In the end, my advice is to just start. You’ll find you enjoy home so much more when you add global to it. {Photo courtesy Of the Fountain}
Lots of good ideas here!
Thanks, TBM!
Great list 🙂
Thanks so much, Letizia!
You put a lot of thought into that list! It’s a really great reference. I’m working on #69 next month. I must admit I’m bummed you moved to Oklahoma right after I found your blog – was looking forward to insider tips to San Diego. But the spirit and point of the blog is the same, no matter where you live. I appreciate that and it’s a good reminder for me to not get ethnocentric. Thanks for a great blog!
That is great that you are getting certified to teach English!

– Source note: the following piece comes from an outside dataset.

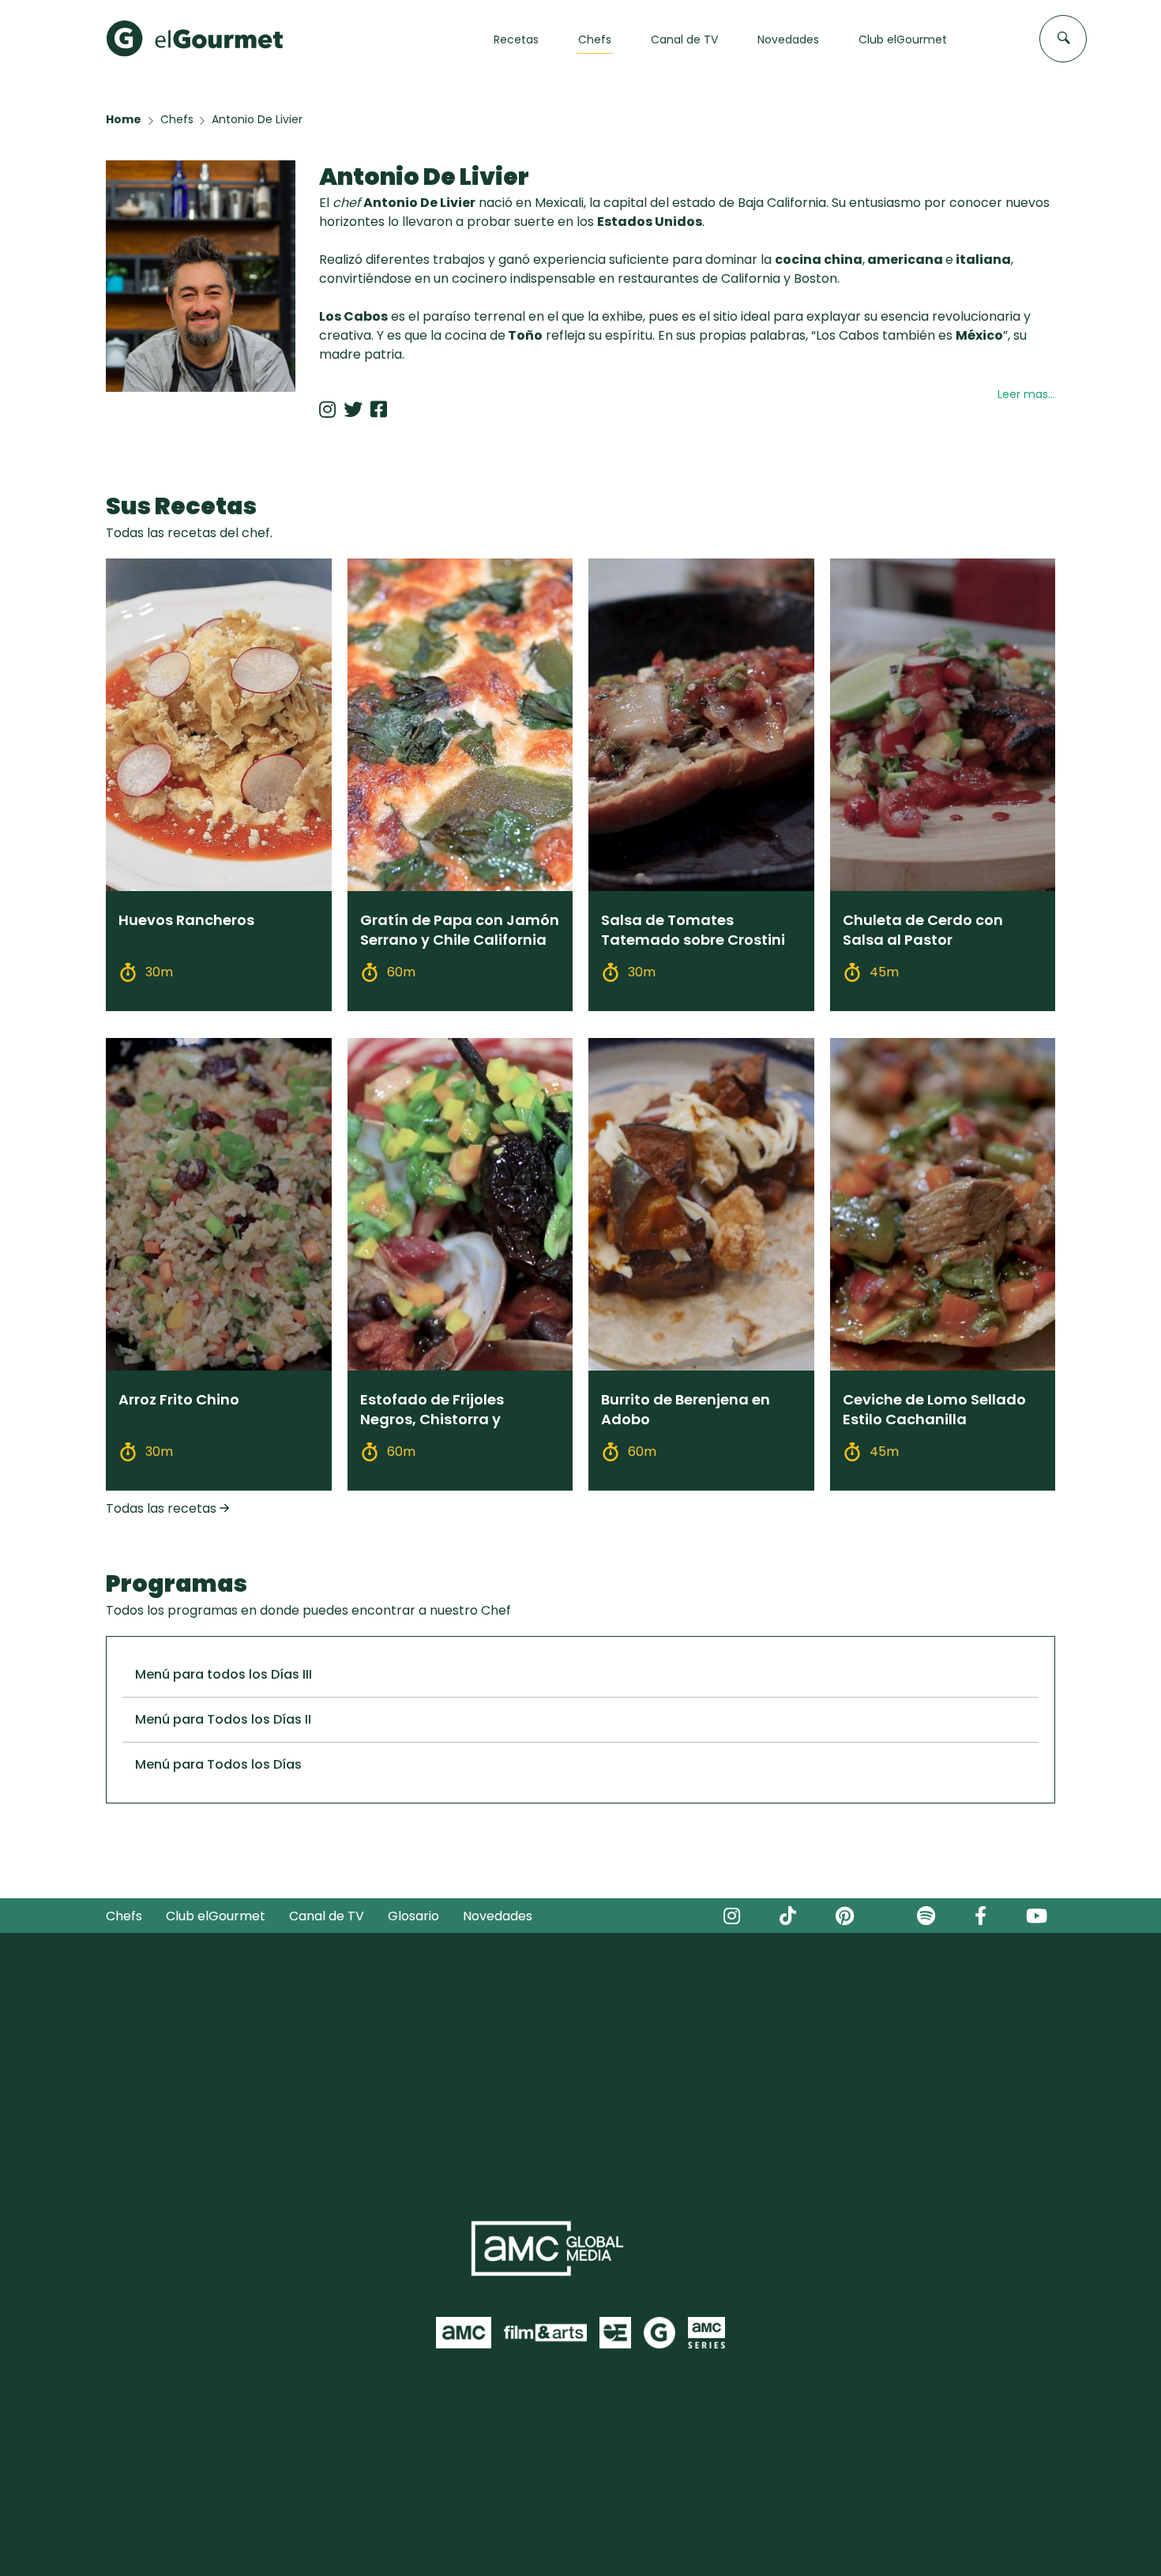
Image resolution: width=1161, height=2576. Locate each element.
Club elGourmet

I’m starting to volunteer with the refugee community in OKC next week and think being TEFL certified would be really helpful. I’d love to get your thoughts when you get started. As for San Diego, I’ll be back for a week next month and will be sure to post some fun SD things to do. Thanks so much for reading!
I did some research on the various courses offered in the U.S. I found it more helpful, however, so look at the English teaching positions available around the world and see what qualifications they required. Overall, the CELTA course offered through Cambridge University was the most accepted qualification. It’s a one-month full-time course offered at various locations around the U.S. I just wanted to get some solid credentials under my belt for whenever I might need them in the future!
Love this! Hope you don’t mind if I share it!